For different data, there is no universal rule to judge "correctness". As indicated at the begining of this code, understanding the data will help you make the decision. For this exchange rate data, here, we will plot the rate values to check if there are seemingly abnormal values (i.e., *outliers*).

Let's first convert those number-strings to float 

In [None]:
# get the index list of the dataframe
dflist = list(df.index)

In [None]:
# substract the non-number-strings indices from the above list
leftlist = [item for item in dflist if item not in resultlist]

In [None]:
# an alternative way to find the number-string indices
leftlist= list(set(dflist).difference(resultlist))

In [None]:
# convert the number-strings to numbers
leftdf = df['AUSTRALIA - AUSTRALIAN DOLLAR/US$'][leftlist]
leftdf = leftdf.apply(lambda x: float(x))
# check the data type 
leftdf.dtype

In [None]:
# or just have a quick look
leftdf

### Now we can do some simple plots to check the values for outliers

In [None]:
# modify the figure size
plt.rcParams['figure.figsize'] = (10.0, 5.0)

* [GIVEN DATA]
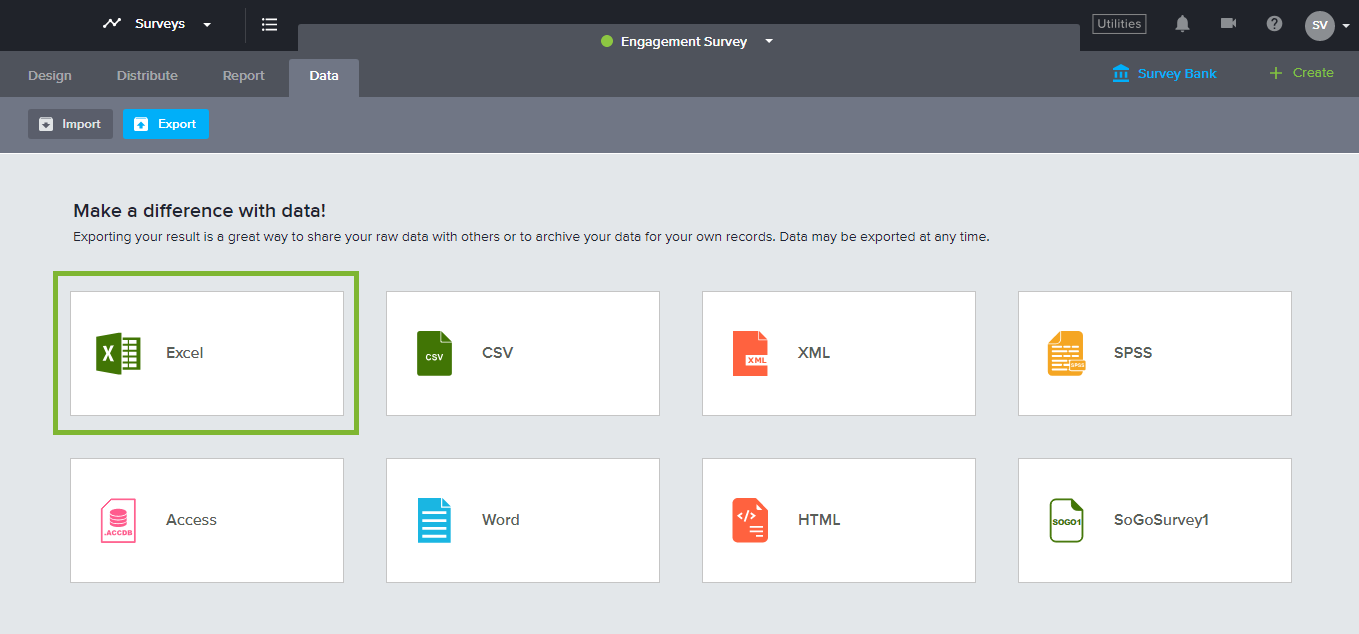The image size is (1359, 634).
Task: Click the Access .ACCDB icon
Action: coord(118,520)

* [EXERCISES TO COMPLETE]
1: Print the part of the exchange rate notebook excerpt from "For different data, there" up to and including "dflist = list(df.index)", keeping it unchanged.
2: In the exchange rate notebook excerpt, what term is used for seemingly abnormal values?
3: Translate this sentence from the exchange rate notebook excerpt into Spanish: "For different data, there is no universal rule to judge "correctness"."

* [ANSWERS BY TASK]
1:
For different data, there is no universal rule to judge "correctness". As indicated at the begining of this code, understanding the data will help you make the decision. For this exchange rate data, here, we will plot the rate values to check if there are seemingly abnormal values (i.e., *outliers*).

Let's first convert those number-strings to float 

In [None]:
# get the index list of the dataframe
dflist = list(df.index)

2: Outliers

3: Para datos diferentes, no existe una regla universal para juzgar la "corrección".